Update: the IE8 editor is broken when it comes to textareas and our fix did not work on all pages. This affects lots of websites, not just Wikidot. It specifically hits when you style the textarea to fit the page width, and use long lines of text that poor IE8 has to wrap. Microsoft have promised us personally that they will fix this in Windows 7, and are organizing parties to celebrate this fix.
It is realy annoying on IE8 to edit big pages … the cursor is always jumping to the top… I have to edit all pages n FF….
Service is my success. My webtips:www.blender.org (Open source), Wikidot-Handbook.
Sie können fragen und mitwirken in der deutschsprachigen » User-Gemeinschaft für WikidotNutzer oder
im deutschen » Wikidot Handbuch ?
It should be live already.
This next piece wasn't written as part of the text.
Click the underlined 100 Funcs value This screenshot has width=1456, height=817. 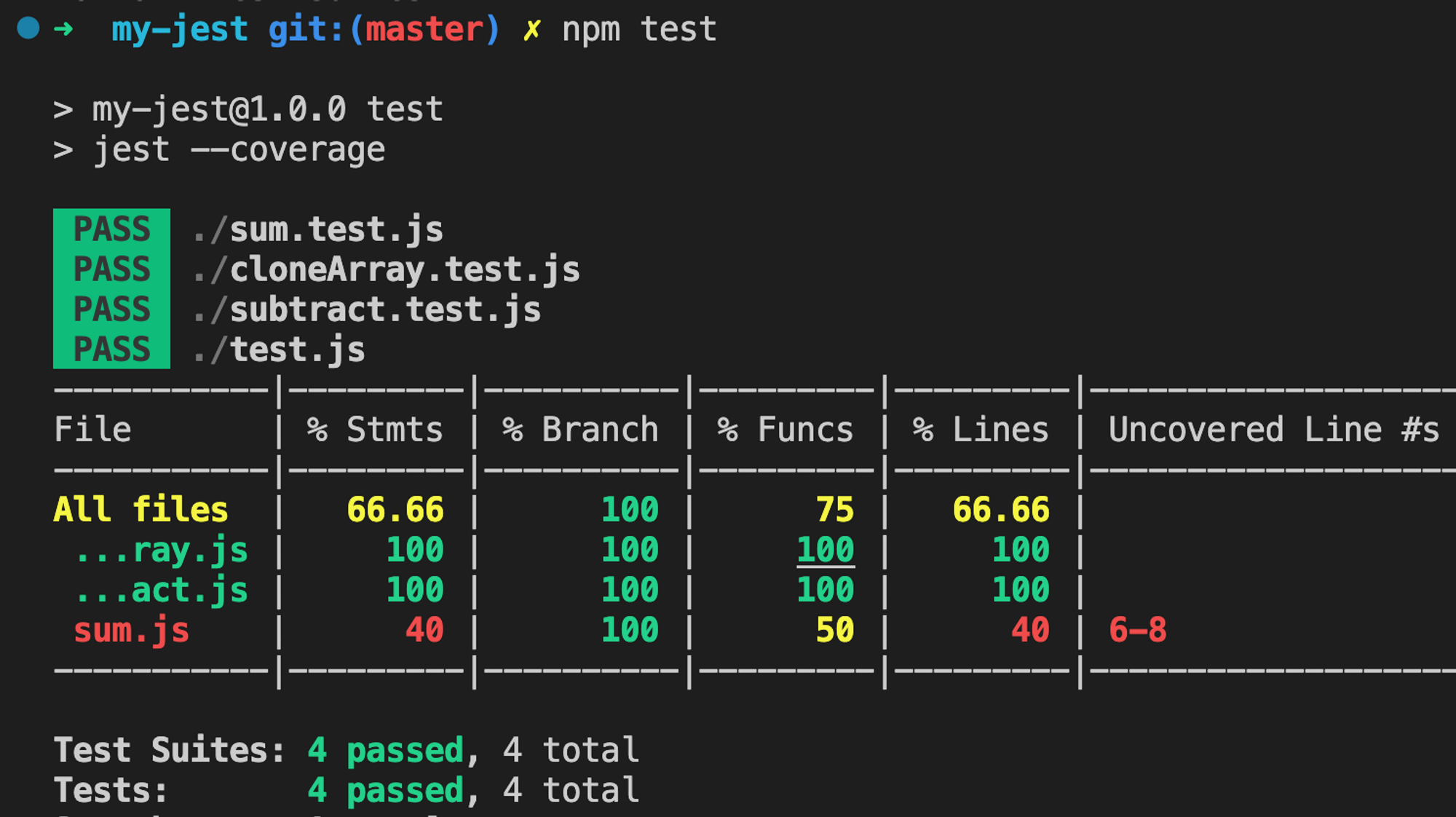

Can you try now?
Portfolio
i failed. still doing it.
http://psc.wikidot.com/test:ie-7-8-edit-test
open the edit box. scroll the scroll bsr to the bottom of the page and watch it jump back to the start.
Just tried it, and it's still not working (as you said)
Internet Explorer 8
Windows 7 RC1
~ Leiger - Wikidot Community Admin - Volunteer
Wikidot: Official Documentation | Wikidot Discord server | NEW: Wikiroo, backup tool (in development)
Microsoft organising a party to celebrate before they've actually achieved anything useful? :)
Seriously though, that IE bug is really annoying.
~ Leiger - Wikidot Community Admin - Volunteer
Wikidot: Official Documentation | Wikidot Discord server | NEW: Wikiroo, backup tool (in development)
I have pushed a JavaScript-based solution to the problem, could you try please? It works for me on all long pages I have tested, so I hope this is finally fixed — and let us hope Microsoft will make IE8 usable, which means probably never ;-)
Michał Frąckowiak @ Wikidot Inc.
Visit my blog at michalf.me
http://psc.wikidot.com/test:ie-7-8-edit-test now works properly :)
~ Leiger - Wikidot Community Admin - Volunteer
Wikidot: Official Documentation | Wikidot Discord server | NEW: Wikiroo, backup tool (in development)
(after a quick test)
Michal, it now seems broken on Safari. If you edit a page that has an open comment box, and press Enter in the page textarea, the cursor jumps to the comment box. This is a new effect afaics. To reproduce, edit any of the pages in the wiki section of this site.
Portfolio
I can't understand one thing: why we are making fixes for not our bugs? It does not make sense at all for me. It's like buying too small jeans and saying: "I'm sorry, it's my fault, I'll try to loose weight…" instead of buying the one that fits you. IMHO we should neither tollerate crappy software, nor making fixes for it.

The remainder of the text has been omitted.